- Written instruction A -
Reproduce the passage of the article on the Cuban missile crisis letters between "Castro recommended to" and "within three days.", inclusive.
- Written instruction B -
Name every person mentioned by name in the article on the Cuban missile crisis letters.
- Written instruction C -
Write what comes next in the article on the Cuban missile crisis letters, picking up right after its final sentence.

- Source -
•••••

History: Fervent anti-Americanism.

Here, with Hallier's commentary, are excerpts</i>

Why has Fidel Castro decided to make public the letters he exchanged with Nikita S. Khrushchev during the Cuban missile crisis?

Did Castro want to respond to the charge, contained in Khrushchev’s recently released memoirs, that he had coldly urged the Soviet leader, at the height of the crisis, to launch a nuclear strike against the United States?

That’s the word going around Havana. But the impression one gets as a result of reading the letters is that Castro was anything but calculating.

Castro recommended to Khrushchev, in a letter dated Oct. 26, 1962, that he launch a nuclear strike against the United States if the U.S. military attempted to invade the island to neutralize the nuclear missiles the Soviets were installing. In the same letter, Castro said he expected a U.S. operation within three days.


Washington was, in fact, feeling the pressure to invade. Several missiles had already reached Cuba and President John F. Kennedy seemed unlikely to be satisfied for long with the naval blockade he had announced on Oct. 22.

Khrushchev, realizing that he had lost the high-risk wager he undertook by sending the missiles to Cuba, did not resist U.S. pressure for long. Though he said nothing to Castro--he feared that the Cuban might scuttle an agreement--Khrushchev agreed to withdraw his weapons in exchange for a U.S. commitment not to invade Cuba.

Despite his heated rhetoric, Khrushchev knew there would be no winners in a nuclear war. Castro’s frenetic ideology and visceral anti-Americanism (only a year before his troops had had to repulse the U.S.-supported invasion at the Bay of Pigs) was such that he was ready to “heroically” accept the possibility of apocalypse for his people, and many others.

On Oct. 22, the Cuban missile crisis became public when Kennedy revealed it to Americans, declared a blockade of Cuba to prevent new arms from arriving there and demanded the withdrawal of the missiles. Moscow, at first, denied the charges. But on Oct. 25, Khrushchev, faced with the show of U.S. determination, sent a secret message to Kennedy (the text has never been published), in which he acknowledged the presence of nuclear missiles and suggested that they might be withdrawn in exchange for a U.S. commitment not to invade Cuba.


When Castro wrote the following letter, he was unaware of Khrushchev’s approach to the White House.

Dear Comrade Khrushchev:

Based on our analysis of the situation and the reports in our possession, I conclude that an act of aggression could take place in the next 24 to 72 hours.

There are two possibilities: the first--and most likely--is an aerial attack on precise objectives with the sole intent of destroying them; the second--less likely but still possible--is an invasion. I realize that the latter, to be carried out, would require the use of considerable forces, and that it is the most repugnant form of aggression, which might rule it out.


You can be sure that we will firmly and resolutely resist any attack, whatever form it takes. The morale of the Cuban people is extremely high and they will face the aggressor heroically . . . .

If the second hypothesis materializes and the imperialists invade Cuba with the aim of occupying it, the danger to humanity of such an aggressive policy is so great that the Soviet Union should never allow a situation to develop in which the imperialists could strike the first blow of a nuclear war against it.

•••••

- Provided data -
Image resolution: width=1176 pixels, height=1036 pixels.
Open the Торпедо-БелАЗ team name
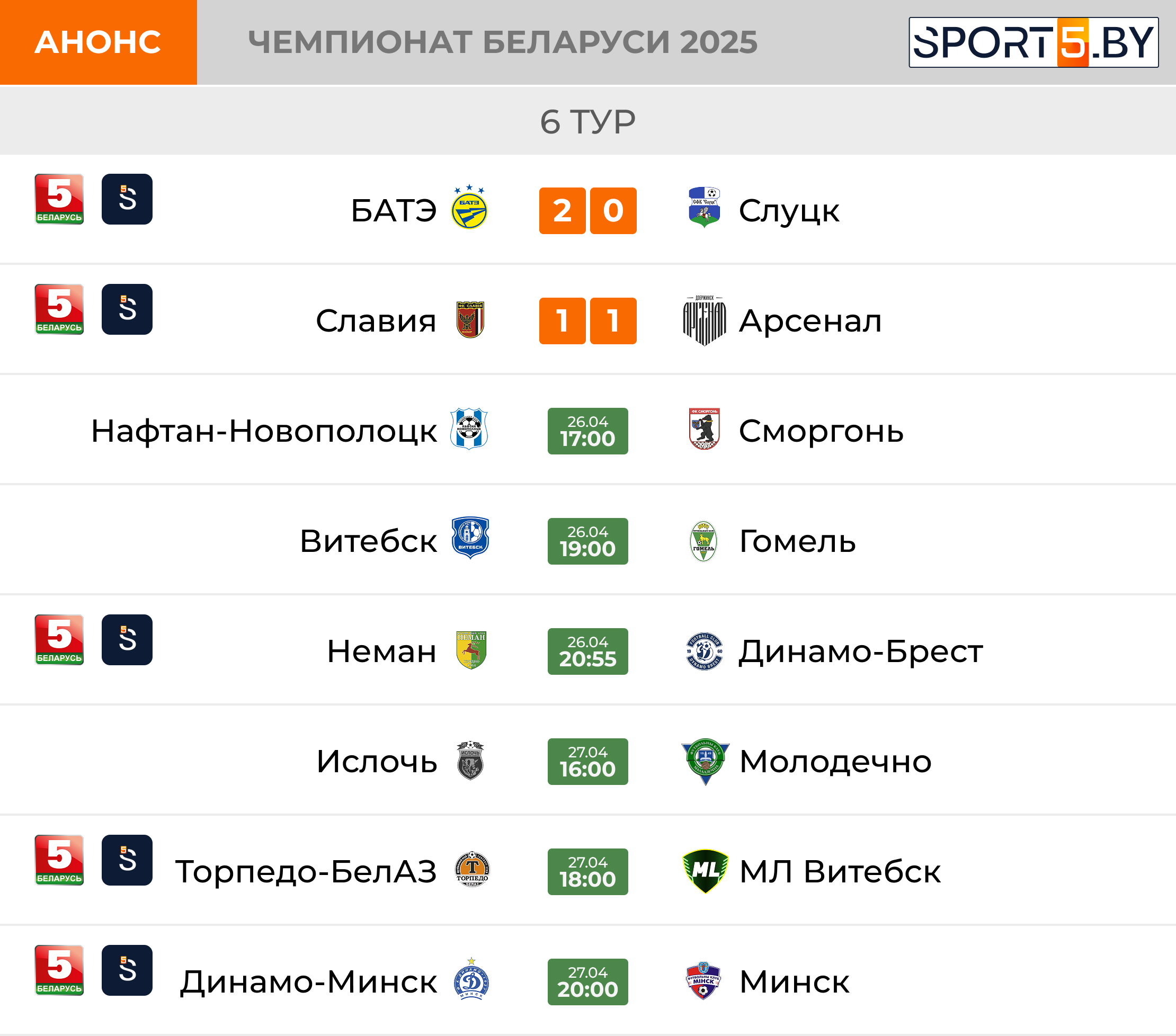point(306,871)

•••••

- Expected answer A -
Castro recommended to Khrushchev, in a letter dated Oct. 26, 1962, that he launch a nuclear strike against the United States if the U.S. military attempted to invade the island to neutralize the nuclear missiles the Soviets were installing. In the same letter, Castro said he expected a U.S. operation within three days.

- Expected answer B -
Hallier
Fidel Castro
Nikita S. Khrushchev
John F. Kennedy

- Expected answer C -
I say this because I believe that the aggressivity of the imperialists is making them extremely dangerous, and if they undertook such a brutal and illegal act as the invasion of Cuba, it would be the moment to eliminate such a danger forever. It would be an act of pure self-defense, as harsh and terrible as the solution may be, for there is no other.

I have reached this conclusion after seeing the way that this aggressive policy is developing and the way in which the imperialists, despite world opinion, have placed themselves above principles and law, the way they blockade the seas, violate our airspace and prepare for invasion, while frustrating any hopes for negotiations, even though they realize the gravity of the problem.


You have always been and you remain a tireless defender of the peace. I understand how bitter these hours must be for you, with the results of your superhuman efforts so seriously threatened.

Nevertheless, until the last moment, we will keep our hope that peace will be saved and we are ready to contribute to that quest with all the means in our possession. But at the same time, we are calmly preparing to confront a situation that we see as very real and very near . . . .

Fraternally, FIDEL CASTRO, Havana, Oct. 26, 1962

After Khrushchev’s secret message of Oct. 25, Moscow spread confusion in Washington by publishing, on Oct. 27, a new message from the Soviet general secretary in which he again offered to remove the missiles from Cuba in exchange for an American promise not to invade, but in which he also demanded the withdrawal of U.S. missiles in Turkey.


Kennedy ignored this message, but responded positively to the earlier one, promising not to invade Cuba if the missiles were removed. A few hours later, Khrushchev accepted the deal.

In this letter to the Cuban leader, he had to explain his decision to Castro, with whom he had not consulted.

Dear Comrade Fidel Castro:

Our message of Oct. 27 to President Kennedy allows us to settle the question in our favor, to defend Cuba from invasion and from the outbreak of war.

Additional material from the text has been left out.